**Records supplied:**
__________________________________________________

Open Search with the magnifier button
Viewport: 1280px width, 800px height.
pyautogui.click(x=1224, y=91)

__________________________________________________

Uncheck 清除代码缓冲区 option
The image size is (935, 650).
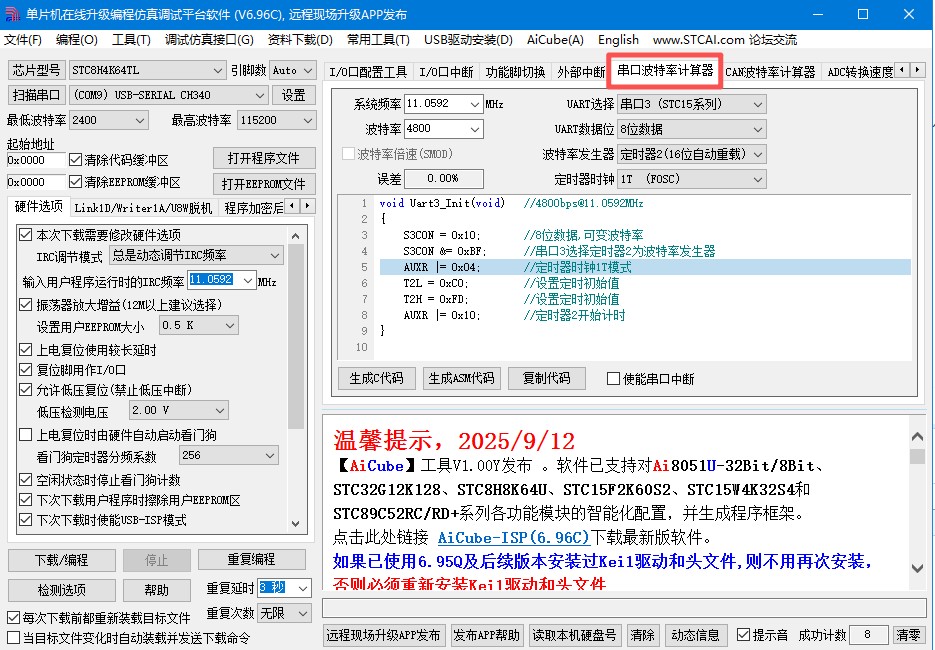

__________________________________________________

**Exercise brief:** Render the records as a Markdown table with the columns Row and Line, starting with the line that contains "Uncheck 清除代码缓冲区 option" and going on through the line that contains "The image size is (935, 650).". Number each row and leave out any blank lines.

**Answer below:**
| Row | Line |
|---|---|
| 1 | Uncheck 清除代码缓冲区 option |
| 2 | The image size is (935, 650). |